Via service area in the rainier valley

Express an interest in transit at just about any cocktail party in the Rainier Valley, and you’ll hear how what Sound Transit really needs to do is provide a shuttle to get people to the stations. Inevitably, people are proposing a solution to their specific problem without much awareness of scale or efficiency. Much like park-and-ride spaces, shuttles are probably more effective at allowing people to conceive a way to use light rail than actually providing that access at scale. On the other hand, Metro and ST seem to have worked their way into a contract that projects a pretty good yield from what some might call coverage service.

The Federal Transit Administration is willing to give shuttles a shot, possibly anticipating that autonomous vehicles will eventually transform the economics. Metro and Sound Transit won $350,000 from FTA in a research project combined with LA Metro. This sum, combined with $100,000 each from Metro and ST, would have funded a peak-only shuttle at a couple of Seattle stations and Tukwila International Blvd, according to Project Manager Casey Gifford of Metro.

Enter Seattle, with Transportation Benefit District funds that Metro doesn’t have the capacity to serve with more buses. Its $2.7m contribution dramatically expanded the concept to include four Seattle stations and service over the full span of Link operations. Tukwila, which didn’t top it up, is only available from 6-9am and 3:30-6:30pm.
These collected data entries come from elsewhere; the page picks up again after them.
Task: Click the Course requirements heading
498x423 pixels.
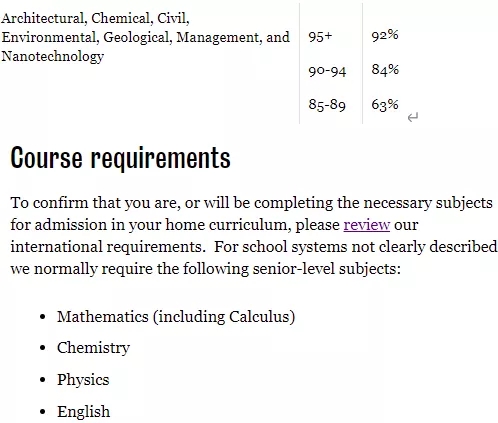Action: click(121, 158)
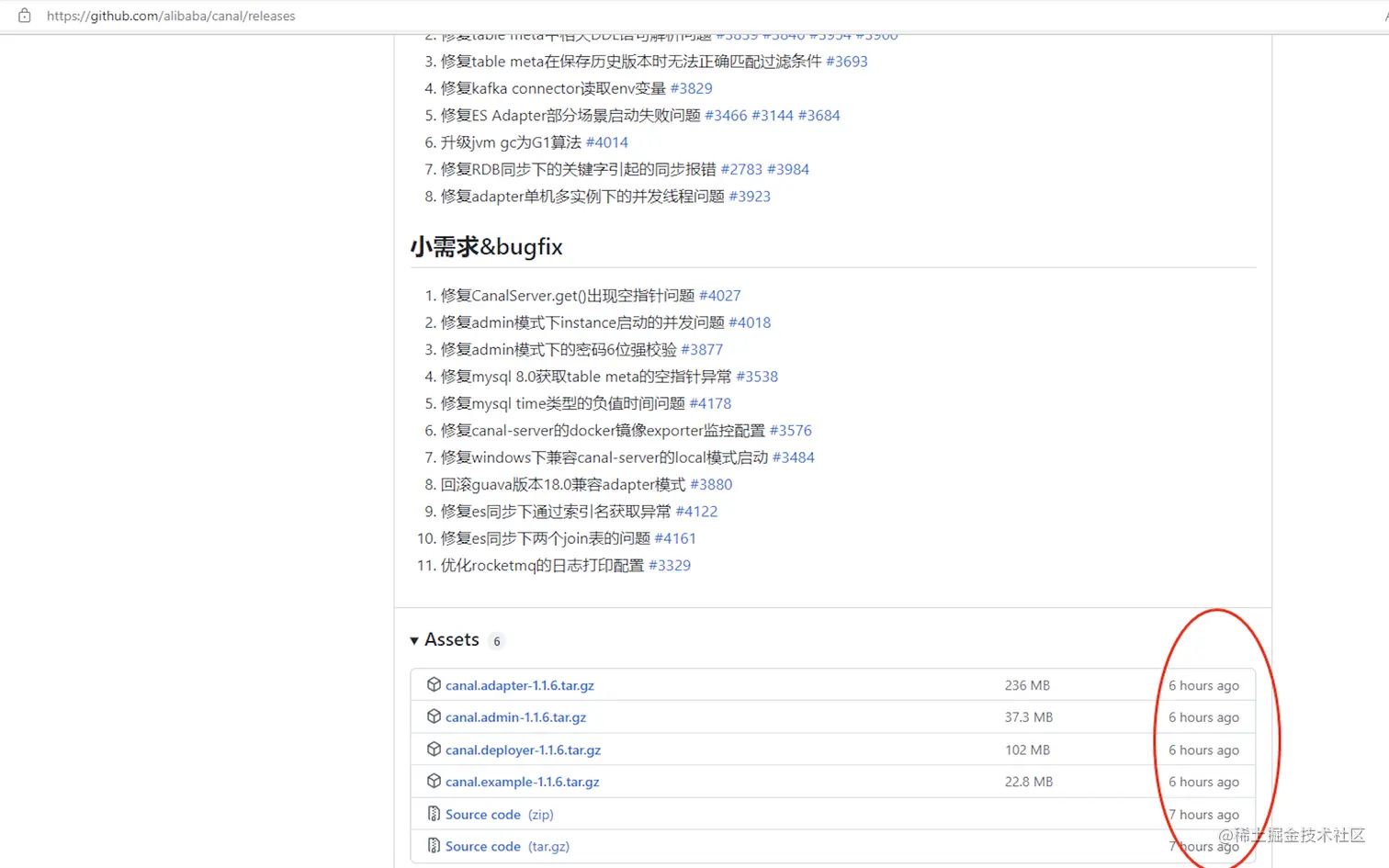Click the package icon beside canal.adapter-1.1.6.tar.gz
1389x868 pixels.
pos(434,685)
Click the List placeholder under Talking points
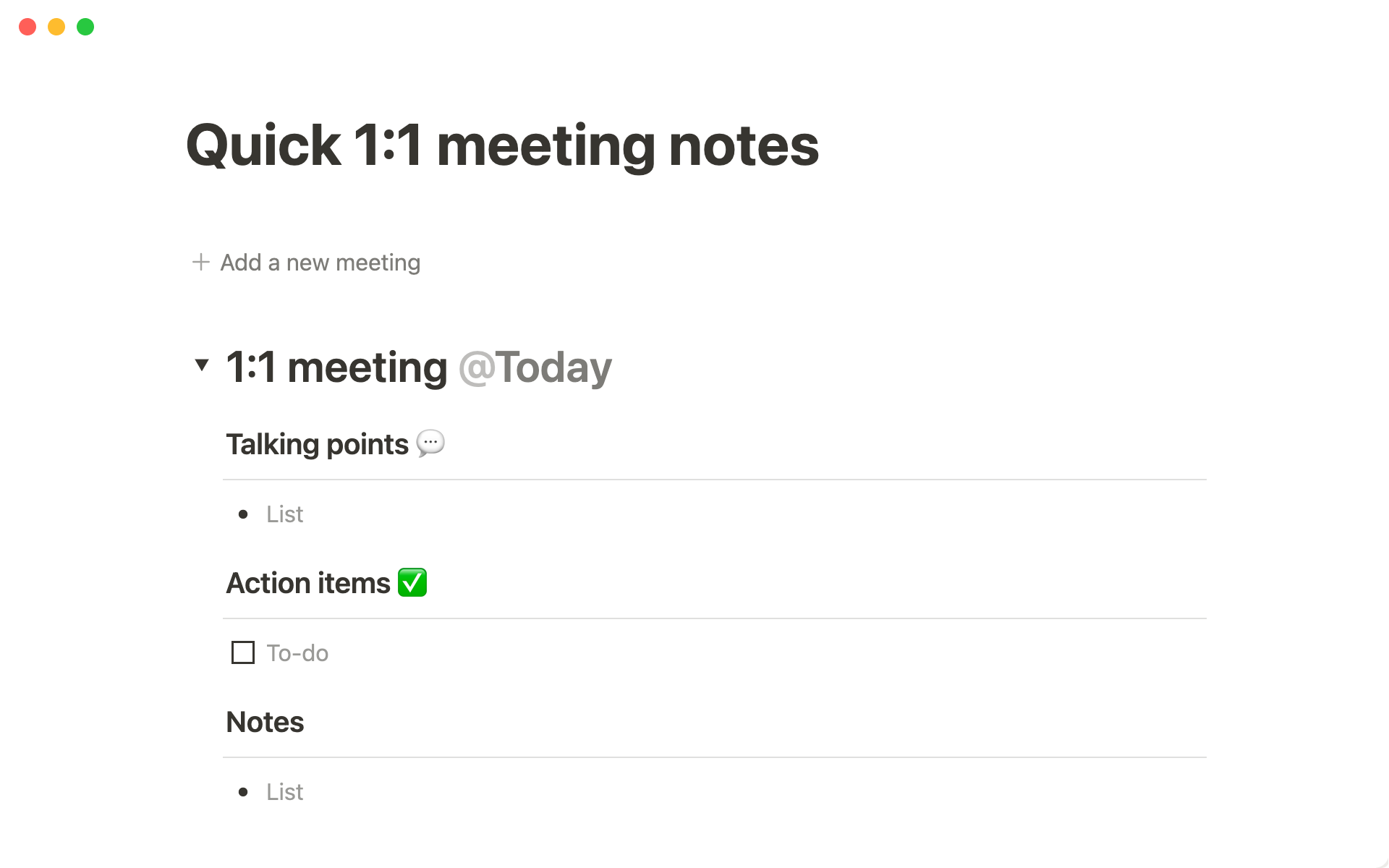 point(284,514)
For the next 12 months or so, riders traveling between a Link Station and the areas shown above can use an app or phone number to summon a minivan operated by Via. They can pay for the ride just like any Metro bus, except for cash: an ORCA that fully transfers to Link, or a Transit GO ticket that doesn’t. Although this payment scheme will shift some more ORCA revenue from ST to Metro, only the small amount of Transit GO tickets (and additional volume) would put more fare revenue into the system as a whole.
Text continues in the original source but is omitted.